OPDRACHT A ::
Geef uit de records letterlijk het deel weer dat begint bij de regel met "Go to the Report page" en doorloopt tot en met het einde van de records.

TEKSTFRAGMENT ::

**********

Tegemoetkoming door Inspecteur
3.12
De Inspecteur heeft hangende deze beroepsprocedure, per e-mail van 27 juni 2022, te kennen gegeven dat de naheffingsaanslag winstbelasting voor 2016, inclusief boete, zal worden vernietigd. Ook heeft hij te kennen gegeven dat belanghebbende recht heeft op teruggave en dat een teruggave beschikking zal worden opgesteld. Dit brengt mee dat het beroep niet meer tot een voor belanghebbende gunstiger resultaat kan leiden.
3.13
Daarmee komt het belang aan deze beroepsprocedure te ontvallen (vgl. HR 3 december 2010, ECLI:NL: HR:2010:BO5988; HR 15 januari 2016, ECLI:NL:HR:2016:43). Nu belanghebbende geen belang meer heeft bij een uitspraak op het beroep, dient dit beroep blijkens voornoemde jurisprudentie niet-ontvankelijk te worden verklaard.

**********

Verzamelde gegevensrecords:
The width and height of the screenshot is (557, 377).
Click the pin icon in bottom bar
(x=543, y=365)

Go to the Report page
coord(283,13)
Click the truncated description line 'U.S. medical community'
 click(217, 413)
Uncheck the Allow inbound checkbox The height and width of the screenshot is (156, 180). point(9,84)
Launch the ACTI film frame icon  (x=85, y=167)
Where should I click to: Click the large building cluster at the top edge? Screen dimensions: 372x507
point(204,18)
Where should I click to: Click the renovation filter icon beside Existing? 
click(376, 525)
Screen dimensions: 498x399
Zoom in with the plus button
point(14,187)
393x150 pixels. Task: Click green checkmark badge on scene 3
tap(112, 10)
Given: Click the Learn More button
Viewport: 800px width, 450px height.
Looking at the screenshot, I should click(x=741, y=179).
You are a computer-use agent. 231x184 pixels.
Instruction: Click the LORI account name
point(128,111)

**********

OPDRACHT B ::
Op welke datum liet de Inspecteur volgens het tekstfragment per e-mail weten dat de naheffingsaanslag winstbelasting voor 2016 zou worden vernietigd?

VOLLEDIG ANTWOORD A ::
Go to the Report page
coord(283,13)
Click the truncated description line 'U.S. medical community'
 click(217, 413)
Uncheck the Allow inbound checkbox The height and width of the screenshot is (156, 180). point(9,84)
Launch the ACTI film frame icon  (x=85, y=167)
Where should I click to: Click the large building cluster at the top edge? Screen dimensions: 372x507
point(204,18)
Where should I click to: Click the renovation filter icon beside Existing? 
click(376, 525)
Screen dimensions: 498x399
Zoom in with the plus button
point(14,187)
393x150 pixels. Task: Click green checkmark badge on scene 3
tap(112, 10)
Given: Click the Learn More button
Viewport: 800px width, 450px height.
Looking at the screenshot, I should click(x=741, y=179).
You are a computer-use agent. 231x184 pixels.
Instruction: Click the LORI account name
point(128,111)

VOLLEDIG ANTWOORD B ::
27 juni 2022.